### [YOUR TASK]
Give again, word for word, every line below from the one that has "Toggle the Corner Desk Left Sit checkbox" through the one that has "You are a computer-use agent. The image size is (814, 599).", both included, and no others.

[Collection entries]
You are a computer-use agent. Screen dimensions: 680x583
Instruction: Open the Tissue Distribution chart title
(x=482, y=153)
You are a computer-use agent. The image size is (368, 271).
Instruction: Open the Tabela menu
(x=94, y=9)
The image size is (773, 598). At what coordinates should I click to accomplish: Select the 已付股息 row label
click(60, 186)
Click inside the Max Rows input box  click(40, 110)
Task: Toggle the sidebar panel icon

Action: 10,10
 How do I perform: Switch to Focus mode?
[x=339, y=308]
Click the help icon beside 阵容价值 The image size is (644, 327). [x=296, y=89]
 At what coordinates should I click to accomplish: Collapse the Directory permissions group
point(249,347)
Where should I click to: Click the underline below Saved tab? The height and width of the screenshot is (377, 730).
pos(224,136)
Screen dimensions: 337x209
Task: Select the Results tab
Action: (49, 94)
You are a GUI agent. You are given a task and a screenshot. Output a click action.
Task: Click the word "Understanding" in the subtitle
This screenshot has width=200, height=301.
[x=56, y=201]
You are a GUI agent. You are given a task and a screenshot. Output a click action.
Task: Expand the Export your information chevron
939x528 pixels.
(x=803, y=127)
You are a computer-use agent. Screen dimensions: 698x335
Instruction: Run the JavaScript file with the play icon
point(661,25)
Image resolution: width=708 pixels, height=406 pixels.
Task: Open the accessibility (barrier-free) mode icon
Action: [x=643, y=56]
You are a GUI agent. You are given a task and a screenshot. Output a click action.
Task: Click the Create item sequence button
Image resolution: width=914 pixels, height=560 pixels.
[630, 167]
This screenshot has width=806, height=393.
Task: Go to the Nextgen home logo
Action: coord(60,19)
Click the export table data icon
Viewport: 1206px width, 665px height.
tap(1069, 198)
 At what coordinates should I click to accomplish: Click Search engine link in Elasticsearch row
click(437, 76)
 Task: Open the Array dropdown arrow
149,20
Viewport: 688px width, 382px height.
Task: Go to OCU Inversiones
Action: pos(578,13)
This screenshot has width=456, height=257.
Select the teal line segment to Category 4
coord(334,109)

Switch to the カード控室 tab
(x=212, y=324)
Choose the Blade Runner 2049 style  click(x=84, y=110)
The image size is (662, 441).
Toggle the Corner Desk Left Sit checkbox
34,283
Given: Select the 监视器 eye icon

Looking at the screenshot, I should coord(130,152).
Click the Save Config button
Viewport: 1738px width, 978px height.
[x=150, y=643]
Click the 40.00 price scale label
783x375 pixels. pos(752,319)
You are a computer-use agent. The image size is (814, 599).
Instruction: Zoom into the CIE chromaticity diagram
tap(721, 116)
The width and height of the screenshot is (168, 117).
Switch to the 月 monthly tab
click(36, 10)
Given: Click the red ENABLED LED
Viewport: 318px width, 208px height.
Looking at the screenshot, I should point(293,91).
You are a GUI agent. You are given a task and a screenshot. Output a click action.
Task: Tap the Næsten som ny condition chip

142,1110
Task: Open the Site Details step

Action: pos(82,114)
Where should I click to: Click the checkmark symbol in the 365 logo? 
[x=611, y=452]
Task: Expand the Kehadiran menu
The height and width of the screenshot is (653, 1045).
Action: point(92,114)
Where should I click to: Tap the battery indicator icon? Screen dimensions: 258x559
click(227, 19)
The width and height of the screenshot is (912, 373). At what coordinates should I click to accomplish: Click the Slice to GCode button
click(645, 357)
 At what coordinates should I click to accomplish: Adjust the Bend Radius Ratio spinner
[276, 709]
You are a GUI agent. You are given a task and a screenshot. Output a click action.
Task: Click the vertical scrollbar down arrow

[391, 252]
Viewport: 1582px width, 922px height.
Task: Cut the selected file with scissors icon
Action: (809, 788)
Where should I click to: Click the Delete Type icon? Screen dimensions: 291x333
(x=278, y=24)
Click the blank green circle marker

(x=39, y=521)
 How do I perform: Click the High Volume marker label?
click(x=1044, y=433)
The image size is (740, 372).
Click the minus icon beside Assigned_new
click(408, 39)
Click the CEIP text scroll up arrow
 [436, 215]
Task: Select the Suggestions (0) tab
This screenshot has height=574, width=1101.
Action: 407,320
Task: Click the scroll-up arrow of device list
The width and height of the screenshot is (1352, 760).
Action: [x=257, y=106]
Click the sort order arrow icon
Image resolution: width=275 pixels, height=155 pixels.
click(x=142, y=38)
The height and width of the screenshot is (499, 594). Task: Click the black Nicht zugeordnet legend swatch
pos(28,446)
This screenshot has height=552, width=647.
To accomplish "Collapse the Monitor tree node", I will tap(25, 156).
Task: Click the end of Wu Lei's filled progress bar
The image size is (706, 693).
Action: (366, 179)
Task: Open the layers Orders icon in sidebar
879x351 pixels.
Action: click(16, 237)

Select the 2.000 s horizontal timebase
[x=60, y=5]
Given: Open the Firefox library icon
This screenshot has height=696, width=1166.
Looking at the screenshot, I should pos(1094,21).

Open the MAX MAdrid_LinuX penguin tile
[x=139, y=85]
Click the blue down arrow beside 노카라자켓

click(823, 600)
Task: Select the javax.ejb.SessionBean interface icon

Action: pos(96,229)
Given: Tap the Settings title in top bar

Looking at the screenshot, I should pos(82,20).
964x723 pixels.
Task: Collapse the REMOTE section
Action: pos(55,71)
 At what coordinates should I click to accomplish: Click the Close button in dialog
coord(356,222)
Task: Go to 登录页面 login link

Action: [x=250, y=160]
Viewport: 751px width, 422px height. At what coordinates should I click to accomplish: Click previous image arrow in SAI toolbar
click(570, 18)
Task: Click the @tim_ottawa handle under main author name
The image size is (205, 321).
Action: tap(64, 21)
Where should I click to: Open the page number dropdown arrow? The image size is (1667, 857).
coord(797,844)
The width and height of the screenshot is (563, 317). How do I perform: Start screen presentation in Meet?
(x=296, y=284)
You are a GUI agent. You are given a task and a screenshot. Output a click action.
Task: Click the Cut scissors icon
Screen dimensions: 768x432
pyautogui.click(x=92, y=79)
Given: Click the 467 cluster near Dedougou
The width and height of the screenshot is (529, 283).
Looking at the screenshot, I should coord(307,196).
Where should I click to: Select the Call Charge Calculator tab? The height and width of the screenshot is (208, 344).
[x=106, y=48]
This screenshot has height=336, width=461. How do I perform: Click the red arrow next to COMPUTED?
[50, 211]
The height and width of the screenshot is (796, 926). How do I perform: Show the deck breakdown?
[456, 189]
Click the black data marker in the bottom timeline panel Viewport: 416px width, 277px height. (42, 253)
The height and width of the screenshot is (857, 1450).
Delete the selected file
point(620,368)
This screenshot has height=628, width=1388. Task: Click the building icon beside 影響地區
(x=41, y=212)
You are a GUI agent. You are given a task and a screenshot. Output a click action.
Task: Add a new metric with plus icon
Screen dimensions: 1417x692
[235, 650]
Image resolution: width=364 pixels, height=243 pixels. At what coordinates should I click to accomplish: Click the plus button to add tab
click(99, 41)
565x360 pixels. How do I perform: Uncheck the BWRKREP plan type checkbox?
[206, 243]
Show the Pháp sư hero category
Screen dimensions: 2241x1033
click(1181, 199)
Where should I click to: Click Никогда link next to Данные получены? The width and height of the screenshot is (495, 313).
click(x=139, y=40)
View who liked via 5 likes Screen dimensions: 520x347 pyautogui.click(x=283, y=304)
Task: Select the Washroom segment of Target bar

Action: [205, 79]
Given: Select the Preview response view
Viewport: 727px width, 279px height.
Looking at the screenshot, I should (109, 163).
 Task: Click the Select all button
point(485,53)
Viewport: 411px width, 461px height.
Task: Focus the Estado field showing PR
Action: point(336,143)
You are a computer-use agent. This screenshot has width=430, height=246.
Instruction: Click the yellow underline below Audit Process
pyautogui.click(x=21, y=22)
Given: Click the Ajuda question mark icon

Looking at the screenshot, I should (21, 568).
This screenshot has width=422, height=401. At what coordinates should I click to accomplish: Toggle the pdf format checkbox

### [ANSWER TO THIS PROBLEM]
Toggle the Corner Desk Left Sit checkbox
34,283
Given: Select the 监视器 eye icon

Looking at the screenshot, I should coord(130,152).
Click the Save Config button
Viewport: 1738px width, 978px height.
[x=150, y=643]
Click the 40.00 price scale label
783x375 pixels. pos(752,319)
You are a computer-use agent. The image size is (814, 599).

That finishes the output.